Case Law Update – SCOTUS, Koontz v. St. Johns River Water District, and the Public/Private Tug-of-War

This past week the U.S. Supreme Court issued an opinion in Koontz v. St. John’s Water District, a case lauded by property rights advocates as a “landmark ruling” and claimed by the permitting/planning communities to be an unreasonable shackle on legitimate governmental powers. It is neither.

What were the [true] facts?

The facts read differently in the respective majority/minority opinions. I’ll merge the facts from each and offer some interpretative analysis to fill in some gaps.

Coy Koontz bought 14.9 acres in Florida in 1972. A power line and drainage ditch created a naturally divided 3.7 acre northern tract and 10.2 acre southern tract. Permitting laws (which are not challenged here) allowed the water district to impose “such reasonable conditions” as are necessary to protect the district’s water resources.

The southern tract appears from the facts to be bona fide wetlands, containing up to a foot of water at many times of the year. The northern tract, as Alito described it, was “largely classified as wetlands by the state” but he also cited some quick “facts” suggesting it was either misclassified or the classification wasn’t relevant to him. It was clear that Mr. Koontz needed to add fill so that he could build upon it.

When Mr. Koontz requested a permit, he offered to build a dry pond to catch runoff and to place the southern 10.2 acres into a conservation easement. The District found that offer to be insufficient for mitigation and, according to Justice Alito’s fact summary, told him that he could either (1) reduce the amount of impervious surface (a phrase not found in the opinion but which I’m assuming is what was meant) to one acre, place the holding pond under the building, and dedicate the remaining 2.7 to a conservation easement, or (2) continue the plan as submitted on 3.7 acres but make costly improvements to wetlands miles away as mitigation.

In her dissent, Justice Kagan delved deeper into the testimony and facts from the trial court rather than relying upon, as Alito did, a vague and convenient fact summary. It’s only in reading the dissent that you learn the District did not make an either/or “demand” or act in a bullying fashion that the planner/permitting world is capable of doing. Rather, according to Koontz himself, the District mentioned several possibilities for mitigation “only in broad strokes.” Koontz refused to discuss alternatives and it was he, not the government, who took a “my way or the highway” approach.

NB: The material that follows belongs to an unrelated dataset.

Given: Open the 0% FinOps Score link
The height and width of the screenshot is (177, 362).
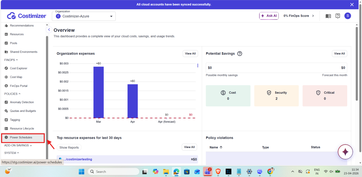Looking at the screenshot, I should (x=299, y=16).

In short, Koontz was not the victim property rights advocates might make him to be, and the District was not acting in an arbitrary, oppressive or unreasonable manner. Nonetheless, I support the majority’s holding and find the result to be both correct and little more than the application of existing law under new facts rather than a significant extension of the law.

    The Holding

The holding itself is simply described. The twin rhyming cases of Nollan and Dolan apply equally when the government makes an unreasonable demand for the expenditure of money in exchange for a governmental benefit, and it makes no difference whether the permit was approved or denied for a citizen to have a legal claim. (The second point acceded to in the minority opinion).

Justice Alito opened his opinion by describing Nollan and Dolan as cases that “provide an important protection against the misuse of the power of land-use regulation,” thus setting the stage for a discussion of the abuse of governmental power. He proceeded to describe Nollan/Dolan as protections against governmental employees making what he repeatedly termed “extortionate demands” on private citizens.

Alito correctly and clearly noted that Nollan and Dolan affirmed the government’s right to require that a development project mitigate its impact on the community. However, the mitigation required must have some reasonable connection (nexus) to the impact, and the mitigation must be roughly proportional to the impact.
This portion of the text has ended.